ママムティが言ってた。嘘はついても、つかれてもダメって。でも、ホントのことを全部言うのはバカのすることだわ」

 振り向きもせず、ユモが手を動かしながら答える。

「あたしは、嘘は言ってないわ。信じてもらえるレベルはこのくらい、って思った事だけをいっただけ。あたしは、間違ってないわ」

「……そうね、あんたは、間違ってない」

 ユモの声に、何か切羽詰まるものを感じたユキはそれ以上追求するのを止める。

「だから、還る方法、協力して探しましょ」


 翌朝は立つのが早いので前夜の準備はほどほどにして一行は就寝、翌朝は時計もなしに起きたチャックの声で全員起床、準備の続きが終わり次第、まだ明け切らぬ冬の遅い朝日を見ながら出発する。

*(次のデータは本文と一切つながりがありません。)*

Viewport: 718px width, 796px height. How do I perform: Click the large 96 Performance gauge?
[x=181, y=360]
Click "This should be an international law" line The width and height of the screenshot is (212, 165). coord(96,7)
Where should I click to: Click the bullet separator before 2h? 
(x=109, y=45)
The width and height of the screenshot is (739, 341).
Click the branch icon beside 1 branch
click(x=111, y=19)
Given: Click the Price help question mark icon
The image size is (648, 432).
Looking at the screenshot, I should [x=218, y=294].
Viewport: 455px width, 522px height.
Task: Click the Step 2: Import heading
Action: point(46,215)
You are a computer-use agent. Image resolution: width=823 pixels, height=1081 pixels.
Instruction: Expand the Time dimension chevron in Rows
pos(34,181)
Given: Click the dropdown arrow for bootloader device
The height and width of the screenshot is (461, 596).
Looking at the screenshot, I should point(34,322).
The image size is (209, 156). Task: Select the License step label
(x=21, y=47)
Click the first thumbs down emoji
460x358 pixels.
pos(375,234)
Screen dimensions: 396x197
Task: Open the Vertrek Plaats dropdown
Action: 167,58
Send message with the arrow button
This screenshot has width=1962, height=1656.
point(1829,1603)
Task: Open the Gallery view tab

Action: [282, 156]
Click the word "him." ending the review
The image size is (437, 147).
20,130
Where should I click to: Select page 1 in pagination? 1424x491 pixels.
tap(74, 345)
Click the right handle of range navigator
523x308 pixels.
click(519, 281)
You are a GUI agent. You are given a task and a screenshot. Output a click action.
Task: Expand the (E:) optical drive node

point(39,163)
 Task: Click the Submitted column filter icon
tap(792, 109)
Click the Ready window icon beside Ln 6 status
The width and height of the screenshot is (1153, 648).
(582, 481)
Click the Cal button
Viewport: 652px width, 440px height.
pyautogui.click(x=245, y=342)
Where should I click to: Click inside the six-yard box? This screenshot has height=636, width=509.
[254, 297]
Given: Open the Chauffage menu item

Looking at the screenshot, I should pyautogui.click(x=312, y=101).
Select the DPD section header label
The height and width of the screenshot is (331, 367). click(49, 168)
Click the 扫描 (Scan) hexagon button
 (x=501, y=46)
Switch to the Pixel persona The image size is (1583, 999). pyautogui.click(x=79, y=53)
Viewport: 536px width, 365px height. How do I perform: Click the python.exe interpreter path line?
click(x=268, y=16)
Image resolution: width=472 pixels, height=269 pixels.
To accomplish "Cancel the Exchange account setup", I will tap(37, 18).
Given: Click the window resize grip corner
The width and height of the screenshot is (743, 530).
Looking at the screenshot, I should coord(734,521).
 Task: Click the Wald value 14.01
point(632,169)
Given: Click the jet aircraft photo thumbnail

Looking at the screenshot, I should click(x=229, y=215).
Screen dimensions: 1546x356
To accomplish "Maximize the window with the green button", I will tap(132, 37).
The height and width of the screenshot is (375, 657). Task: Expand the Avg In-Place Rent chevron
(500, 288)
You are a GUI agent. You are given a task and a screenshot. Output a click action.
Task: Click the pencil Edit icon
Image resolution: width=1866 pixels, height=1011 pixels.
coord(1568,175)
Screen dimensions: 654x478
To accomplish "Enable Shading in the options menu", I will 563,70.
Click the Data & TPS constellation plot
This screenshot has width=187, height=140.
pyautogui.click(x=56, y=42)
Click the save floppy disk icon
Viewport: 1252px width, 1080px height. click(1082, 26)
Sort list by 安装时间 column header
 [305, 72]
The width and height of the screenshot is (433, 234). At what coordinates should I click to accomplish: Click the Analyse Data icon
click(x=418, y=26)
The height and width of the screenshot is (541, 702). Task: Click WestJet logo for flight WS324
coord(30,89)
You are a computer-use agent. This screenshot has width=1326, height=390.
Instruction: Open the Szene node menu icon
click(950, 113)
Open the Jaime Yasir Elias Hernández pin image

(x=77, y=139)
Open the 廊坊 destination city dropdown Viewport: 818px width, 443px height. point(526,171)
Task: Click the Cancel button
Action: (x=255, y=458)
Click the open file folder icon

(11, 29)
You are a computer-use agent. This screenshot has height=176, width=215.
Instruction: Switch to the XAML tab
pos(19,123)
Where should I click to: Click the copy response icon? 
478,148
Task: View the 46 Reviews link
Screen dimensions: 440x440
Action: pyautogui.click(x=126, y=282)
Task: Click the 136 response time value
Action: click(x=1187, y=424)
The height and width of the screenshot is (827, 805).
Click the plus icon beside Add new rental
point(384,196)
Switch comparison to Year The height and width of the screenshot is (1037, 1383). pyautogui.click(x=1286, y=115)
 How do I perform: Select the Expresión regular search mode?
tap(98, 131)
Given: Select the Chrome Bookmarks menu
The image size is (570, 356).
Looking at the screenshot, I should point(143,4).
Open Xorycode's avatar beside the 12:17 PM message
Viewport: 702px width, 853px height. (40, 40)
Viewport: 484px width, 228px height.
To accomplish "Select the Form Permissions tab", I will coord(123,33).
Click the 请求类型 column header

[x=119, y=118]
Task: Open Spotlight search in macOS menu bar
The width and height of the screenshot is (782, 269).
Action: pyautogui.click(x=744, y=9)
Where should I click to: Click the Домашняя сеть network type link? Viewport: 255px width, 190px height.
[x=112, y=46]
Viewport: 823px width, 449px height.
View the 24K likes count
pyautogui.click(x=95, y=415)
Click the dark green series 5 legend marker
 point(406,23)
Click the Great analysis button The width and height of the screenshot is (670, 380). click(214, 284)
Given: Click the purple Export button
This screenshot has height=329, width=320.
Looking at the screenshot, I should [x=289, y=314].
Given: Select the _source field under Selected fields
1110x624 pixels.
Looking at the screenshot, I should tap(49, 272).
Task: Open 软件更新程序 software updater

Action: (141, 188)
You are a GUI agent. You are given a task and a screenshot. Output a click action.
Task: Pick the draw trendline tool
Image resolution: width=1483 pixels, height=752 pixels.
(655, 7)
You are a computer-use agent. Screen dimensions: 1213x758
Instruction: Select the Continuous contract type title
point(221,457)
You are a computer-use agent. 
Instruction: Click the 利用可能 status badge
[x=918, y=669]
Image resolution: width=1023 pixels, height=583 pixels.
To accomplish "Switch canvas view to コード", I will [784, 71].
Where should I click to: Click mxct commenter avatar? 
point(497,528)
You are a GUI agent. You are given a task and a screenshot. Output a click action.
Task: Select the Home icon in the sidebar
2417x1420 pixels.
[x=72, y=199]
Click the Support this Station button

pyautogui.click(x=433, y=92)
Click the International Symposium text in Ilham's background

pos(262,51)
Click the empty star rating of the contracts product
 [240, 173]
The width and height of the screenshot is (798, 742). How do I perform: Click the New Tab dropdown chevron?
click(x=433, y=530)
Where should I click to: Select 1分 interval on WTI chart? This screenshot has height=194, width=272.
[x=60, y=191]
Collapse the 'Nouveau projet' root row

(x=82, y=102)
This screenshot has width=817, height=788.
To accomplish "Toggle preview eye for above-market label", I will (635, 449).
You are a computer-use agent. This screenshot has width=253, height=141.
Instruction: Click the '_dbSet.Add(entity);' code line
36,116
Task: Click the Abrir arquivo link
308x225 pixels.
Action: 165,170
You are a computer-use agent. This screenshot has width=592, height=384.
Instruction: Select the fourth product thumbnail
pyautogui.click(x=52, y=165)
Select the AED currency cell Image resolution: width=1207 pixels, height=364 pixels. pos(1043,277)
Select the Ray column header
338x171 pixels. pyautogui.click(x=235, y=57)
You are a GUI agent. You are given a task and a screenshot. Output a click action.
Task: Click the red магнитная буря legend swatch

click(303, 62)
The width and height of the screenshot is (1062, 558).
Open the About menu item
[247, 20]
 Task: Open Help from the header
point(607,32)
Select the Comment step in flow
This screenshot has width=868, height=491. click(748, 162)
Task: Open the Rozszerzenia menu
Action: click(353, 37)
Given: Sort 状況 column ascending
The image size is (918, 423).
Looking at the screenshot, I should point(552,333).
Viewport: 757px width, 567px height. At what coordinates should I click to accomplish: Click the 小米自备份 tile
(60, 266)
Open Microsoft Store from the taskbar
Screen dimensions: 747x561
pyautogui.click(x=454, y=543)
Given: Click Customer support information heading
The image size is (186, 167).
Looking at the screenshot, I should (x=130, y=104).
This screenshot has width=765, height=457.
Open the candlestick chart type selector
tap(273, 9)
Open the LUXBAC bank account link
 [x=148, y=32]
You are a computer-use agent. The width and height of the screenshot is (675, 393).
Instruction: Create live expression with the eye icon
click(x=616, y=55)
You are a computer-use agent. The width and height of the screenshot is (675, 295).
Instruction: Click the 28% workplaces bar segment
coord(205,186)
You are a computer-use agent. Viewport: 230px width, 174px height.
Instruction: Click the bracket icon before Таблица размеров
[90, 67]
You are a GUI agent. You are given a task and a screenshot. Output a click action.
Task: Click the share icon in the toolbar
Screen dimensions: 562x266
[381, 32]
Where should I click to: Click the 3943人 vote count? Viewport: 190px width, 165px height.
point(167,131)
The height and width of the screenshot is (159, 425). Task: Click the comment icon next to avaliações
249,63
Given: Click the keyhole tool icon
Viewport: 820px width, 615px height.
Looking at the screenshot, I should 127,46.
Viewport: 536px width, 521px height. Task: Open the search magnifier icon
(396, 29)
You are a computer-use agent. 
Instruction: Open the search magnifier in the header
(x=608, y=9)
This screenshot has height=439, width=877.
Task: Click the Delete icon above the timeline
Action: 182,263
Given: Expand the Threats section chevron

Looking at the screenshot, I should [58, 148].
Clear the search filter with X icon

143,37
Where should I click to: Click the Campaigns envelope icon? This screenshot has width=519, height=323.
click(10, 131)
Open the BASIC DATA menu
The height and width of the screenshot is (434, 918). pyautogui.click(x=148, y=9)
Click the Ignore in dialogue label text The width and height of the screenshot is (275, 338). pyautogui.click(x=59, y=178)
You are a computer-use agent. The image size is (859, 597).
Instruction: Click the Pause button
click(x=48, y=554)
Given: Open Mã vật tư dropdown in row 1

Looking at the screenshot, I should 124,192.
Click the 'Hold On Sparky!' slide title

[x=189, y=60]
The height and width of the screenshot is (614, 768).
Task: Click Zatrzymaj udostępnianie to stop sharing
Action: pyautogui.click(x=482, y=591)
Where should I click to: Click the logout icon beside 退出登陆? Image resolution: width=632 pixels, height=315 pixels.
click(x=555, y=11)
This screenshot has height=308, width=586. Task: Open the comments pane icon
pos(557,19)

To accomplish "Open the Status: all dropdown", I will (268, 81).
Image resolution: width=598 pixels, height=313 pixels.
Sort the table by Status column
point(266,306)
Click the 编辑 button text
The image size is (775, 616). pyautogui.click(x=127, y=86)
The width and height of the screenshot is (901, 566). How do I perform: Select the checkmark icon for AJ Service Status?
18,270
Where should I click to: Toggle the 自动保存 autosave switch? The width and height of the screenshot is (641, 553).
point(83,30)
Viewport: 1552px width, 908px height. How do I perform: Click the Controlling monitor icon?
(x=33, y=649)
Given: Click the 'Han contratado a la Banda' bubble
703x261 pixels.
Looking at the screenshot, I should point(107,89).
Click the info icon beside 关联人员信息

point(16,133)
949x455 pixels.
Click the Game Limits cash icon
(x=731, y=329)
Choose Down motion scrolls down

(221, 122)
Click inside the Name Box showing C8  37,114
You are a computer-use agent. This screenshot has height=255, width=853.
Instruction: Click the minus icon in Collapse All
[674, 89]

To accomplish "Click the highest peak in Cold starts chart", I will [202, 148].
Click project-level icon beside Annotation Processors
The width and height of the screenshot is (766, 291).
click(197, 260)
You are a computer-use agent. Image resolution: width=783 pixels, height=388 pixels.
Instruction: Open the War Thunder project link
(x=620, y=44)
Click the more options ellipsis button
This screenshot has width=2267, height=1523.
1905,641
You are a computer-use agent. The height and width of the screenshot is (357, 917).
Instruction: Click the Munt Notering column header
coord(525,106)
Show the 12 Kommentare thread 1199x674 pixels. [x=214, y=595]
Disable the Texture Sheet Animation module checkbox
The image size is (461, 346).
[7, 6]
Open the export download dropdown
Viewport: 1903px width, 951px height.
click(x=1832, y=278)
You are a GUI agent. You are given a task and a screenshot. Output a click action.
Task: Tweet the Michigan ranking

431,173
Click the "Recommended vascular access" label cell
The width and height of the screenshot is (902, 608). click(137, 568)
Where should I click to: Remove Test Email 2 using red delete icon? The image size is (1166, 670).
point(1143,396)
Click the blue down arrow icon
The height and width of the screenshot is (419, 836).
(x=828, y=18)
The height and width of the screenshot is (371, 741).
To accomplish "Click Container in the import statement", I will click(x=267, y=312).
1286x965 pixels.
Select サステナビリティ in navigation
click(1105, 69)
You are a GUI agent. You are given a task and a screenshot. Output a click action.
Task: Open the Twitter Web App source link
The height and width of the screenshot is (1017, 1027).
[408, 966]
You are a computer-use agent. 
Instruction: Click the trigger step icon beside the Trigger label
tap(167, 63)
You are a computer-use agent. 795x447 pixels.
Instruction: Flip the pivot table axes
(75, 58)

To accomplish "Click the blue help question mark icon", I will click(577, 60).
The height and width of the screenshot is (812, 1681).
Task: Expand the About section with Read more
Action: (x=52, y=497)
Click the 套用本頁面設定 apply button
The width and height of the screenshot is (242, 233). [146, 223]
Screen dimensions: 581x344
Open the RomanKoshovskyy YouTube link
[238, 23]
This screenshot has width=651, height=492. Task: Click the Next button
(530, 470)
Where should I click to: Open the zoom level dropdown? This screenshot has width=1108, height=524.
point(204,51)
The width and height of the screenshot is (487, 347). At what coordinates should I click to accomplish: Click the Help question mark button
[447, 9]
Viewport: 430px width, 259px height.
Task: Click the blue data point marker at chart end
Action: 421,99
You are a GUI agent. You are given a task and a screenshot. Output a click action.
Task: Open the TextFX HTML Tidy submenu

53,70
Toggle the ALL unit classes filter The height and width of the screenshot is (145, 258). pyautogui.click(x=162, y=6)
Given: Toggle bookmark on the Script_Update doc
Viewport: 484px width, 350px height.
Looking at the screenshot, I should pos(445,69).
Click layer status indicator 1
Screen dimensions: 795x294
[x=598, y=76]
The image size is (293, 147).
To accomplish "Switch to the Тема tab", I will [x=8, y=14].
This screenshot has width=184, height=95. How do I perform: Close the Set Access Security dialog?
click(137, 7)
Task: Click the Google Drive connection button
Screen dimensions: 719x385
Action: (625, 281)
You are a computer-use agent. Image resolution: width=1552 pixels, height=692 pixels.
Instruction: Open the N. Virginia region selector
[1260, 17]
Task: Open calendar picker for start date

 現在、彼らがテントを張っているのは、北米大陸の五大湖の一つ、スペリオル湖に突き出すベイフィールド半島の北端近くの東岸、ベイフィールドとレッドクリフの二つの漁村から等しく5マイル程内陸に入った位置、現在のビーバーホロー周辺にあたる。距離だけならどちらの漁村も馬で二時間程度だが、途中に湿地帯がある為これを避けて往復するとどちらも丸一日行程、しかもレッドクリフはネイティブアメリカンのオジワブ族の居留地、ベイフィールドは白人の町だが非常に小規模、これがスティーブ達がユモとユキを送るのを躊躇った理由でもある。今、彼らは湿地帯のきわに沿って北北東、半島ほぼ北端の湖畔、ラズベリーポイントに向かっている。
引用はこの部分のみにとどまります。